Many people seeking asylum also experience high levels of anxiety, depression and other mental health issues including Post Traumatic Stress Disorder. This is because of their experiences of trauma in their home countries, their experiences en route to Australia, in Australia’s immigration detention centres and because of separation from their family.

Currently, there is insufficient funding to provide adequate torture and trauma counselling, and other specialised counselling, to those who have suffered past trauma or have acute mental health needs.

Lack of work rights, lack of access to Medicare and income support exacerbate the existing mental health needs of people seeking asylum. Furthermore, as people are further excluded from the Australian community, their isolation means that their mental health care needs often go unnoticed as their interactions with professionals and others in the community are diminished.

How to achieve change

The following are recommendations on how ASRC’s policy recommendations could be enacted by the current government. However, there are many ways to achieve justice and any pathway to achieve humane and moral treatment of people seeking asylum should be embraced. 

There is no justification or plausible excuse for people seeking asylum to be without mainstream social support in Australia. Restrictive visa conditions have been used as a method of duress under previous governments. By ensuring all people seeking asylum have access to basic rights, the Government can reduce the burden on charitable organisations, allow people seeking asylum to live with dignity and support the integrity of decision-making.

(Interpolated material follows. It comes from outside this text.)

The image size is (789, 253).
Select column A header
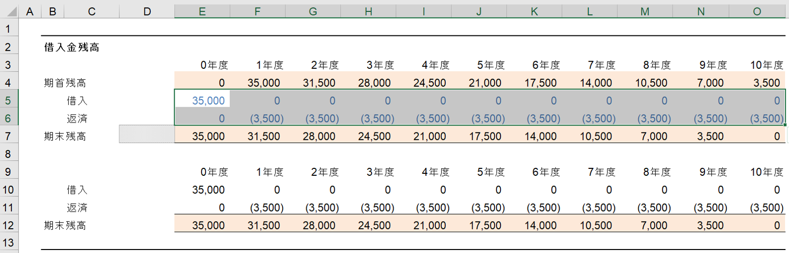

It is a simple matter of regulation change that could ensure refugees and people seeking asylum would have access to work and study rights and to Medicare. Specifically, for example, Condition 8101, which prohibits work, should not be applied in cases where people seeking asylum are waiting for their applications to be processed. The same applies to Condition 8201 and 8207, which limits study to 3 months and prohibits the right to study respectively. 

People’s access to basic rights should be assured throughout the process: at the primary, merits and judicial review stages.